Author:
Roe Hannah M.,Tsai Han-Hsuan D.,Ball Nicholas,Wright Fred A.,Chiu Weihsueh A.,Rusyn Ivan
Abstract
AbstractAn important element of the European Union’s “Registration, Evaluation, Authorisation and Restriction of Chemicals” (REACH) regulation is the evaluation by the European Chemicals Agency (ECHA) of testing proposals submitted by the registrants to address data gaps in standard REACH information requirements. The registrants may propose adaptations, and ECHA evaluates the reasoning and issues a written decision. Read-across is a common adaptation type, yet it is widely assumed that ECHA often does not agree that the justifications are adequate to waive standard testing requirements.
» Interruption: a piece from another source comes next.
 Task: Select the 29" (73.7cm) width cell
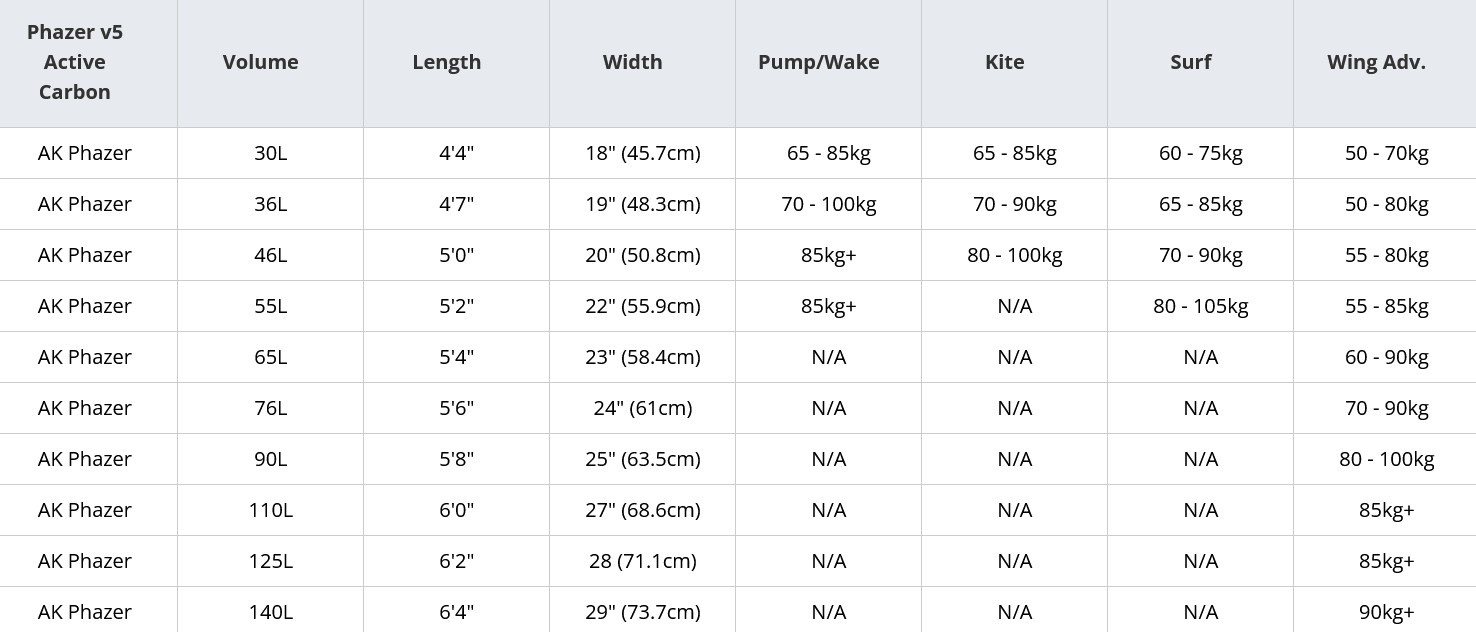642,612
From 2008 to August 2023, a total of 2,630 Testing Proposals were submitted to ECHA; of these, 1,538 had published decisions that were systematically evaluated in this study. Each document was manually reviewed, and information extracted for further analyses. Read-across hypotheses were standardized into 17 assessment elements (AEs); each submission was classified as to the AEs relied upon by the registrants and by ECHA. Data was analyzed for patterns and associations. Testing Proposal Evaluations (TPEs) with adaptations comprised 23% (353) of the total; analogue (168) or group (136) read-across adaptations were most common. Of 304 read-across-containing TPEs, 49% were accepted; the odds of acceptance were significantly greater for group read-across submissions. The data was analyzed by Annex (i.e., tonnage), test guideline study, read-across hypothesis AEs, as well as target and source substance types and their structural similarity. While most ECHA decisions with both positive and negative decisions on whether the proposed read-across was adequate were context-specific, a number of significant associations were identified that influence the odds of acceptance. Overall, this analysis provides an unbiased overview of 15 years of experience with testing proposal-specific read-across adaptations by both registrants and ECHA. These data will inform future submissions as they identify most critical AEs to increase the odds of read-across acceptance.
Publisher
Cold Spring Harbor Laboratory